Rabbit sonrió y les dijo adiós con la mano.

Arrastrando sus maletas con ruedas tras de sí, Virgil y Carrie cruzaron a pie el ancho bulevar y les mostraron sus identificaciones a los marines norteamericanos posicionados tras los sacos de arena que rodeaban la valla de hierro forjado y hormigón del Centro de Convenciones. Era un edificio enorme con aspecto de fortaleza hecho de hormigón gris, parecía una fortificación de la primera guerra mundial.

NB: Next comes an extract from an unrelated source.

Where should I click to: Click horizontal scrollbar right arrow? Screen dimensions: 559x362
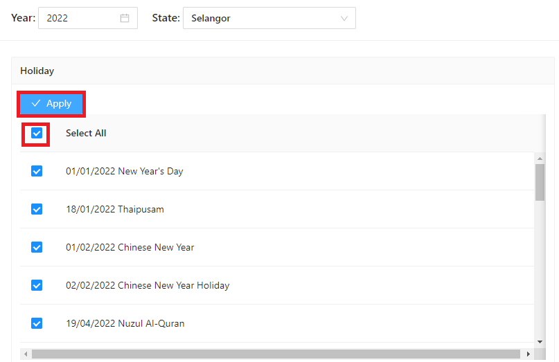529,354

Volvieron a mostrarles sus identificaciones a los policías militares estadounidenses que se encargaban de la entrada y la sortearon. Al instante, el aire acondicionado los golpeó de lleno y, tras preguntar, terminaron por encontrar un despacho con un letrero en la puerta que rezaba «USAID/Bagdad», la Agencia de Estados Unidos para el Desarrollo Internacional. Llamaron y entraron.

Una vez dentro, los guiaron hacia la sala de espera de un despacho, donde se sentaron y esperaron mientras un joven estadounidense con la camisa y la corbata del uniforme de los marines del servicio «C», con un aspecto inconfundiblemente militar, iba a buscar a alguien. Un capitán de los marines de Estados Unidos, también con el uniforme del servicio «C», salió de una oficina interior.

Medía alrededor de metro ochenta, atlético, atractivo, con el pelo ondulado y oscuro más largo que el de los marines normales, ojos azules y sonrisa de Tom Cruise.

—Soy Ryan Dempsey. Vosotros debéis de ser Virgil y Carrie. Bienvenidos al Saco de Arena —dijo mientras les estrechaba la mano.

Al tocarlo, Carrie sintió un estremecimiento distinto de todo lo que había experimentado desde que hacía una eternidad había conocido a John, su profesor de ciencias políticas en Princeton. «Es la adrenalina —se dijo—, la emoción de haber sobrevivido al trayecto en coche, de estar viva». Pero, echándole un buen vistazo al capitán Dempsey, supo que no era sólo eso.

«Mierda —pensó—. Voy a meterme en un lío».